* _Written problem_
Render the rows as a Markdown table with the columns No. and Line, covering the part that opens with the first line and closes with the line containing "Artikel 19: Automatisch", both included. Number each line and leave out any blank lines.

* _Information shown_
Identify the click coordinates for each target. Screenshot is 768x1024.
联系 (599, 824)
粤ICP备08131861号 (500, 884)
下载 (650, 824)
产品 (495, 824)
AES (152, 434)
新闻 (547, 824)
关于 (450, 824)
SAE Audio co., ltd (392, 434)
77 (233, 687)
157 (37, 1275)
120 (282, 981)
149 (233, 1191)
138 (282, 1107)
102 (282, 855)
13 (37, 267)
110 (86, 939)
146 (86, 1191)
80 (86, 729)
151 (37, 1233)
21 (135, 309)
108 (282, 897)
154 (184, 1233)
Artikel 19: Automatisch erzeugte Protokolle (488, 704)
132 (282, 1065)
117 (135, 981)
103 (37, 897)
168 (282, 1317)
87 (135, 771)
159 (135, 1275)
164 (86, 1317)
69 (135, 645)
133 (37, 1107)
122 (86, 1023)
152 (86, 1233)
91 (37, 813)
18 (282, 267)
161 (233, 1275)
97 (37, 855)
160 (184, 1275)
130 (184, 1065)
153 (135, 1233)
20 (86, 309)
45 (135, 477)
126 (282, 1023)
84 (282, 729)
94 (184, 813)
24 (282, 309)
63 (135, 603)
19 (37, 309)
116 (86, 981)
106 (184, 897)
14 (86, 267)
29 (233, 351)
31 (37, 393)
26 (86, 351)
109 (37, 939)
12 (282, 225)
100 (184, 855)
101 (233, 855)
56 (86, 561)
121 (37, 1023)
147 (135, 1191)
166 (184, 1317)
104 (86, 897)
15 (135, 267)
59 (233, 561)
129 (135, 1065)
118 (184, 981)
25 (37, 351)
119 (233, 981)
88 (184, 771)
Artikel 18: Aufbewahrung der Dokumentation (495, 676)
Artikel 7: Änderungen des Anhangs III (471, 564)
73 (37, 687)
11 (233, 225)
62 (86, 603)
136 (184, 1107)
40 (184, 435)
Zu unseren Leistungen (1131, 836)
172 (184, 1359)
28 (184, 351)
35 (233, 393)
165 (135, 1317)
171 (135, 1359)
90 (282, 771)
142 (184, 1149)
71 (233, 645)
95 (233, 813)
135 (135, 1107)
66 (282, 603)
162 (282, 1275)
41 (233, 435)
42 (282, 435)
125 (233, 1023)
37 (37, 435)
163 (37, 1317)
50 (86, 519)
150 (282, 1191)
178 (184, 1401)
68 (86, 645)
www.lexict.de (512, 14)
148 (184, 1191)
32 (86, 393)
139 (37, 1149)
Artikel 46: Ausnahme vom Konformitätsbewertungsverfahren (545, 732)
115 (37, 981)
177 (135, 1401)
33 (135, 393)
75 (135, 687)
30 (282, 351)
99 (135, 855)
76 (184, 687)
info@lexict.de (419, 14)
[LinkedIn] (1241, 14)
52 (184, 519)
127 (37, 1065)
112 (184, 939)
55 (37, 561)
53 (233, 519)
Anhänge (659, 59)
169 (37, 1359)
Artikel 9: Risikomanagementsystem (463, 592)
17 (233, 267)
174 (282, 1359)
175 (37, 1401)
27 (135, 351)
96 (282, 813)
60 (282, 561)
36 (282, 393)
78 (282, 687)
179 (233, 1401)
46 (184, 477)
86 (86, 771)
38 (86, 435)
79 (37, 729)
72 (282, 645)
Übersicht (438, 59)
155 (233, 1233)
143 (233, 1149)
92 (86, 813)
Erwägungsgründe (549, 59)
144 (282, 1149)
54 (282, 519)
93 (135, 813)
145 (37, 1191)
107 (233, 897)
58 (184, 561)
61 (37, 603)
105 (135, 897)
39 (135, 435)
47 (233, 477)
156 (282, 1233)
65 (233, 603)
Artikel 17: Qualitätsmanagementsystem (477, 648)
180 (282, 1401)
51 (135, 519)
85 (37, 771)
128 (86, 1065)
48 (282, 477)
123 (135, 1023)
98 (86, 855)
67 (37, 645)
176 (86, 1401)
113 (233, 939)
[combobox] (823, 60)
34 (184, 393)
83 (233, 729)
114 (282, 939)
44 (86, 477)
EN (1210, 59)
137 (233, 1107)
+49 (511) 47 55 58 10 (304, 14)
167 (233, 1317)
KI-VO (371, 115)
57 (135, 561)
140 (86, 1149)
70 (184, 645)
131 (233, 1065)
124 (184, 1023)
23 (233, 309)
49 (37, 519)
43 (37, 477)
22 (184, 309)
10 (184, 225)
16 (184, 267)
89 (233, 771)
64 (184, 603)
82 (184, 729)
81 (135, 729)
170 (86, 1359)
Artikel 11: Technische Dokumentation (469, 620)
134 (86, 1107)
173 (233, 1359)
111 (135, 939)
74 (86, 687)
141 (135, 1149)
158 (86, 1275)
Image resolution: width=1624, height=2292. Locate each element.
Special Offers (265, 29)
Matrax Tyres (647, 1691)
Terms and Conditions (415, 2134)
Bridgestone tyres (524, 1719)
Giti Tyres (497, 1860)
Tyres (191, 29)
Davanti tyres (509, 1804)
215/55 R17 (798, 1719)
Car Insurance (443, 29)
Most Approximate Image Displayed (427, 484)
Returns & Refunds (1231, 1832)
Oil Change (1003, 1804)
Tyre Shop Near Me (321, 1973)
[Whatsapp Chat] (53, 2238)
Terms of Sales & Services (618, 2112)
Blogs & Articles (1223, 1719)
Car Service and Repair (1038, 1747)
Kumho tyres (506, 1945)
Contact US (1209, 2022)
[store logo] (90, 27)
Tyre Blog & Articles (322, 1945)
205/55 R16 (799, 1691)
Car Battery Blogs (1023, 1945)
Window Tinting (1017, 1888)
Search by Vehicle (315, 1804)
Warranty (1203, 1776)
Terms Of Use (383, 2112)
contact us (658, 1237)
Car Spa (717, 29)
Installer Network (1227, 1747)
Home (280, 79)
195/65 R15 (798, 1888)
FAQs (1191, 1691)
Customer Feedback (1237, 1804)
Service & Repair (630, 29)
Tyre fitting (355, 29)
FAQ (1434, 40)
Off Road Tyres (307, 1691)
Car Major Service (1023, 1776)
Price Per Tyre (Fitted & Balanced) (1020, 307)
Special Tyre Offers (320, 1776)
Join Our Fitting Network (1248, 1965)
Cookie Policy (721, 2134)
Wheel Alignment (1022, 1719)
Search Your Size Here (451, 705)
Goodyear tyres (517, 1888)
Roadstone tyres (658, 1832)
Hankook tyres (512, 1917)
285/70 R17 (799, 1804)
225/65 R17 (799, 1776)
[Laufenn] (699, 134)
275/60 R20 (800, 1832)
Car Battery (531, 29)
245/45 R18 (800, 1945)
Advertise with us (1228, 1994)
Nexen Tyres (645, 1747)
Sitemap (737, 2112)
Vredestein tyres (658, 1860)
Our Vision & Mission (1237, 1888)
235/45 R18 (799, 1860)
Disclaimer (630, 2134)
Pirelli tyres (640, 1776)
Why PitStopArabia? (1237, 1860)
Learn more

* _Exercise output_
| No. | Line |
|---|---|
| 1 | Identify the click coordinates for each target. Screenshot is 768x1024. |
| 2 | 联系 (599, 824) |
| 3 | 粤ICP备08131861号 (500, 884) |
| 4 | 下载 (650, 824) |
| 5 | 产品 (495, 824) |
| 6 | AES (152, 434) |
| 7 | 新闻 (547, 824) |
| 8 | 关于 (450, 824) |
| 9 | SAE Audio co., ltd (392, 434) |
| 10 | 77 (233, 687) |
| 11 | 157 (37, 1275) |
| 12 | 120 (282, 981) |
| 13 | 149 (233, 1191) |
| 14 | 138 (282, 1107) |
| 15 | 102 (282, 855) |
| 16 | 13 (37, 267) |
| 17 | 110 (86, 939) |
| 18 | 146 (86, 1191) |
| 19 | 80 (86, 729) |
| 20 | 151 (37, 1233) |
| 21 | 21 (135, 309) |
| 22 | 108 (282, 897) |
| 23 | 154 (184, 1233) |
| 24 | Artikel 19: Automatisch erzeugte Protokolle (488, 704) |